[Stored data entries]
- - -
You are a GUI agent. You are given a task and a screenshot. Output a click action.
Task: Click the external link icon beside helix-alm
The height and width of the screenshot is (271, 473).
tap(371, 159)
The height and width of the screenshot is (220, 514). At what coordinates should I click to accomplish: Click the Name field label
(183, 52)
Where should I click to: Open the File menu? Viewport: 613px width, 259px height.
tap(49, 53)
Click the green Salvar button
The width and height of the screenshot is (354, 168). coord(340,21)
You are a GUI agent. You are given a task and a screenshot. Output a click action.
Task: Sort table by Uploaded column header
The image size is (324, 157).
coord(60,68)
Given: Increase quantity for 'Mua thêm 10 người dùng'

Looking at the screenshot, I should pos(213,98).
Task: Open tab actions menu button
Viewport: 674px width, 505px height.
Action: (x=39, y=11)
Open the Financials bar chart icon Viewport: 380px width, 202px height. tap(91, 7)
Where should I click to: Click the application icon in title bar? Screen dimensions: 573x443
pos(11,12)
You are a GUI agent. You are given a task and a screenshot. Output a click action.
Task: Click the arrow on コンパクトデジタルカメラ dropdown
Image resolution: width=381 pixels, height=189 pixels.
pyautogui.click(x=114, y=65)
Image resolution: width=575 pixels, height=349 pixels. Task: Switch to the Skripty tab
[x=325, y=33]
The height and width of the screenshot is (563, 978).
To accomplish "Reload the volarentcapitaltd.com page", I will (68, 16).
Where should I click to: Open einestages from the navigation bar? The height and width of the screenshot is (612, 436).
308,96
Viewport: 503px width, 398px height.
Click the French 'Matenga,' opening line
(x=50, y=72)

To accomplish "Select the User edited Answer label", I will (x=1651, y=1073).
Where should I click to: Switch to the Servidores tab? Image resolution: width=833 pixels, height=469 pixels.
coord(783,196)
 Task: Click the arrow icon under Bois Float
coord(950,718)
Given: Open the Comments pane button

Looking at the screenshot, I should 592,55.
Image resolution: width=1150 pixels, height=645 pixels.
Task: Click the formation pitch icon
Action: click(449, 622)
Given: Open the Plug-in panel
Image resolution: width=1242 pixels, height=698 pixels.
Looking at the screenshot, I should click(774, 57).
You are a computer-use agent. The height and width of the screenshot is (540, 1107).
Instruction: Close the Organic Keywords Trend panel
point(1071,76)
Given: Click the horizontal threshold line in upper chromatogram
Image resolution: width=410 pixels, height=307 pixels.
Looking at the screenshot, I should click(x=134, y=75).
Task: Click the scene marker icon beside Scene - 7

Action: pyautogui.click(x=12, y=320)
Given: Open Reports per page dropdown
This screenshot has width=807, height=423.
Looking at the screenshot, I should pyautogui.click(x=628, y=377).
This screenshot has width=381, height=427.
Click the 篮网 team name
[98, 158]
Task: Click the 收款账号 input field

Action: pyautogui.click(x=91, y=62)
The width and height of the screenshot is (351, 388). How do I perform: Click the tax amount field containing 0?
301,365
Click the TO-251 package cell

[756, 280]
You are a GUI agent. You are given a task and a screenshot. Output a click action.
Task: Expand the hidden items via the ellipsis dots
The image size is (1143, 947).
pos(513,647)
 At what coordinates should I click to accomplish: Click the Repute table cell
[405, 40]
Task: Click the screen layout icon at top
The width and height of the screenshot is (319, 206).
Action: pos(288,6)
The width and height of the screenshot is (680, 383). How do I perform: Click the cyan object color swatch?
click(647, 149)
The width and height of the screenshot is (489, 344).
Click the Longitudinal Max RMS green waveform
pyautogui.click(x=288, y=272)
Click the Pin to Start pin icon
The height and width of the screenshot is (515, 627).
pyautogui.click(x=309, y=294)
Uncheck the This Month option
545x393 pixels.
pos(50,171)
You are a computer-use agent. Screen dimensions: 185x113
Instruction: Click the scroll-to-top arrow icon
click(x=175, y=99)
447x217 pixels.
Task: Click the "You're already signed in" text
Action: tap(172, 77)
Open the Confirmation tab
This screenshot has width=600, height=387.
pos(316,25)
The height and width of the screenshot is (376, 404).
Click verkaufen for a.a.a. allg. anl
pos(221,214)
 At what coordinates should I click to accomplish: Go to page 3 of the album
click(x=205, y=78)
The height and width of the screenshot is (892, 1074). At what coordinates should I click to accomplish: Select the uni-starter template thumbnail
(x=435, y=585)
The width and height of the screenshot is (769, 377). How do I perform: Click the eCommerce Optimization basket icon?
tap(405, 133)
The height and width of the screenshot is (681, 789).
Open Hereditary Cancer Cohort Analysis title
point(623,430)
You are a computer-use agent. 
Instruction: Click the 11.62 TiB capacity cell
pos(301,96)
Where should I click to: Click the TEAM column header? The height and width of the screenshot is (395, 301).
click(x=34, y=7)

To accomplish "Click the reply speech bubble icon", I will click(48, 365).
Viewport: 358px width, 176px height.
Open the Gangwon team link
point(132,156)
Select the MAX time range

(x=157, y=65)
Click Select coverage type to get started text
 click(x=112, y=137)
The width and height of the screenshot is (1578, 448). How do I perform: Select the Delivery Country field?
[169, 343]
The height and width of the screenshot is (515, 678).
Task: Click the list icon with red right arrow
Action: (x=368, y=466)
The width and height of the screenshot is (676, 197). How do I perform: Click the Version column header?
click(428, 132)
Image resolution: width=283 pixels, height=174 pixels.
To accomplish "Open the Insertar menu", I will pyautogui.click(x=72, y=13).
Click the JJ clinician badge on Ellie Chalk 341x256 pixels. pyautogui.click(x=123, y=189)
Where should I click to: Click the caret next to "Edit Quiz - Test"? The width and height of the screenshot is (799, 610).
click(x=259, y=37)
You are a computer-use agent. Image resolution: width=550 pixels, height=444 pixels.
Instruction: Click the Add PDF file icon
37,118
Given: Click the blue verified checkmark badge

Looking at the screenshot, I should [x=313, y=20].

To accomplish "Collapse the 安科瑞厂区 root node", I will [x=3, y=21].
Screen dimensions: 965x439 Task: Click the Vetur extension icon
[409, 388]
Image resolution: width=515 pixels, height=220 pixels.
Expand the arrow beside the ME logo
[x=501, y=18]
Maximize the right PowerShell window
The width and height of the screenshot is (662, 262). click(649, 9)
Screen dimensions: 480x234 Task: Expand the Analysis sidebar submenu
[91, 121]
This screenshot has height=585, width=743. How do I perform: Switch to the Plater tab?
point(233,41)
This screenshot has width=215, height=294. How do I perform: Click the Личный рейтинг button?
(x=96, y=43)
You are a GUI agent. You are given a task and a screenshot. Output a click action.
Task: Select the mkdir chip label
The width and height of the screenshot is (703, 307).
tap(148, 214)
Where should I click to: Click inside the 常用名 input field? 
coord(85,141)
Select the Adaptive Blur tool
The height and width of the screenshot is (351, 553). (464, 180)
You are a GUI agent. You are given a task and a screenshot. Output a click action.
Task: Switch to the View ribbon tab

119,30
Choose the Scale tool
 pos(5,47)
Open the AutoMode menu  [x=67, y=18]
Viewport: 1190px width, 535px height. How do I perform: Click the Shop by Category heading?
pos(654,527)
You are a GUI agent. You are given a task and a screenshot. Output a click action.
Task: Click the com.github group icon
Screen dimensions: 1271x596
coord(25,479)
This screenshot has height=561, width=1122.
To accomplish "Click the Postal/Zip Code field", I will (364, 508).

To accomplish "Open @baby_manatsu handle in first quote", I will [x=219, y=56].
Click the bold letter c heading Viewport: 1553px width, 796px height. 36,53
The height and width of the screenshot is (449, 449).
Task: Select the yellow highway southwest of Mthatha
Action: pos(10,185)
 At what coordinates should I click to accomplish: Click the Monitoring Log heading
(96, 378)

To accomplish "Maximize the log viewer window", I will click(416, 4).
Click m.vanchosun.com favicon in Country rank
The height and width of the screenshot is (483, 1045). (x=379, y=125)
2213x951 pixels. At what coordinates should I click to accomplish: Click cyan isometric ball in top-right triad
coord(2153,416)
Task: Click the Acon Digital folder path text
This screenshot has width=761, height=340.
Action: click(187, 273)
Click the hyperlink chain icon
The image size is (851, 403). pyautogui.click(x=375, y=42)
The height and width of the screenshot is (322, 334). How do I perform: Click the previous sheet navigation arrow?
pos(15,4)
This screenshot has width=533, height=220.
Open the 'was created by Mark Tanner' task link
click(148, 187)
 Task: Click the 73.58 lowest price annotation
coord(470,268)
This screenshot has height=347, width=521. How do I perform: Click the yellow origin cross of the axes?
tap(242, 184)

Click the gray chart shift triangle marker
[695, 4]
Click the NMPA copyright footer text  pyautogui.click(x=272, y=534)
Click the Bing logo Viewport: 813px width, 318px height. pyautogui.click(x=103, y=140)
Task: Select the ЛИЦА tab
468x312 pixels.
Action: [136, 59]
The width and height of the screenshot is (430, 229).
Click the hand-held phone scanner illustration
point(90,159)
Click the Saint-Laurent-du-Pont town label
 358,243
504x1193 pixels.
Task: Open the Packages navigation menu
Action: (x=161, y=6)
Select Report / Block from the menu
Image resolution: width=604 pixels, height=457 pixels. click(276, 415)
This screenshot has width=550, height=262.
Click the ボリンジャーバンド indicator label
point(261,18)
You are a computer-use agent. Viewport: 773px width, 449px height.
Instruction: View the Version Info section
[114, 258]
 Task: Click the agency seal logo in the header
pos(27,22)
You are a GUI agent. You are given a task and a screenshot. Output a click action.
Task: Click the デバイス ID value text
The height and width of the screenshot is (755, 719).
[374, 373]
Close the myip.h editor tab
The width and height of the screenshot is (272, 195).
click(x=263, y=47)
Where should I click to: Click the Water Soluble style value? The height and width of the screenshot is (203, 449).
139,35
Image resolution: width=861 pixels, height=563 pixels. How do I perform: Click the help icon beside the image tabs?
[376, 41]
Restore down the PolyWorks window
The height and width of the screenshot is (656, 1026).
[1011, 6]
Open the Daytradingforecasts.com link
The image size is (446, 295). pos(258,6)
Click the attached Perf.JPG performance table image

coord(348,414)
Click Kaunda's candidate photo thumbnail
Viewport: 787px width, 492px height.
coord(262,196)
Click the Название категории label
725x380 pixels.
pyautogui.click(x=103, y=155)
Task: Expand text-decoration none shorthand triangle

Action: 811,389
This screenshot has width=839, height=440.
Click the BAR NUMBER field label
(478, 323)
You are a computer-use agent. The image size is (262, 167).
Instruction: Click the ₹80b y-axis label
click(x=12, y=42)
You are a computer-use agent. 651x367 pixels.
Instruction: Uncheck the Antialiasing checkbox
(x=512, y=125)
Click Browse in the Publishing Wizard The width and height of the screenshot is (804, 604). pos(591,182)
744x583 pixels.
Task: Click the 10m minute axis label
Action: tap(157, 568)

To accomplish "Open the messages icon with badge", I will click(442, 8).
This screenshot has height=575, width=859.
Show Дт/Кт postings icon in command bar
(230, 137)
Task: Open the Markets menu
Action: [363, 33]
- - -
■ Problem:
From the line that has "Task: Expand the hidden" through the line that has "Task: Click the screen layout icon at top", copy every line exactly as it appears above, and leave out all others.

■ Output:
Task: Expand the hidden items via the ellipsis dots
The image size is (1143, 947).
pos(513,647)
 At what coordinates should I click to accomplish: Click the Repute table cell
[405, 40]
Task: Click the screen layout icon at top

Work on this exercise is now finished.